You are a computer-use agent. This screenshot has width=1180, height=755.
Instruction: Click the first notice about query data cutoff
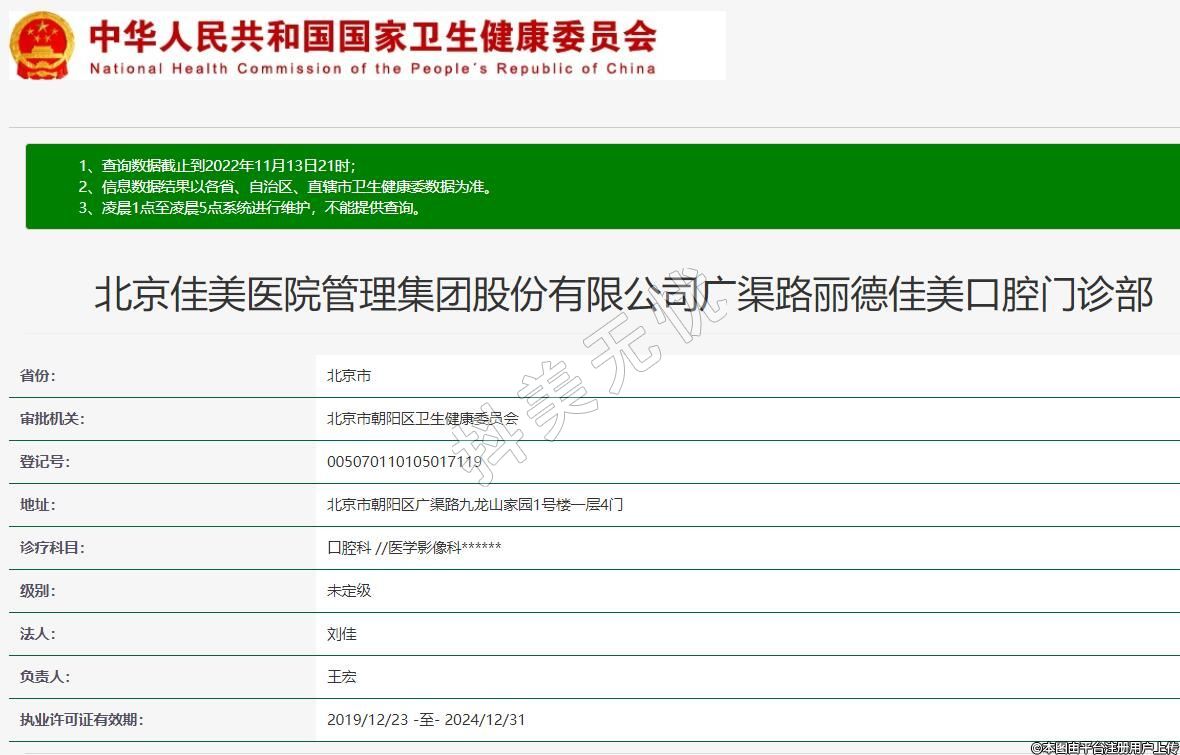(216, 165)
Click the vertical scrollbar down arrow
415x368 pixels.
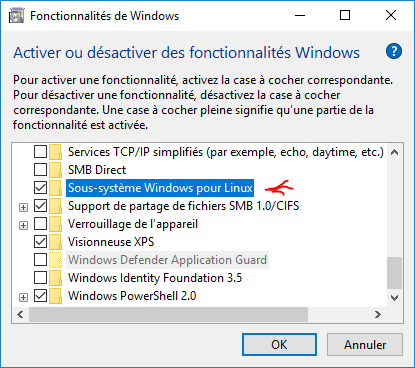tap(395, 298)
• • •
**Stated problem:** Recast each line of the data above as a row of a Markdown table with two columns, Row and Text, omitting blank lines and the pictures.

**Exercise result:**
| Row | Text |
|---|---|
| 1 | You are a computer-use agent. This screenshot has width=1180, height=755. |
| 2 | Instruction: Click the first notice about query data cutoff |
| 3 | (216, 165) |
| 4 | Click the vertical scrollbar down arrow |
| 5 | 415x368 pixels. |
| 6 | tap(395, 298) |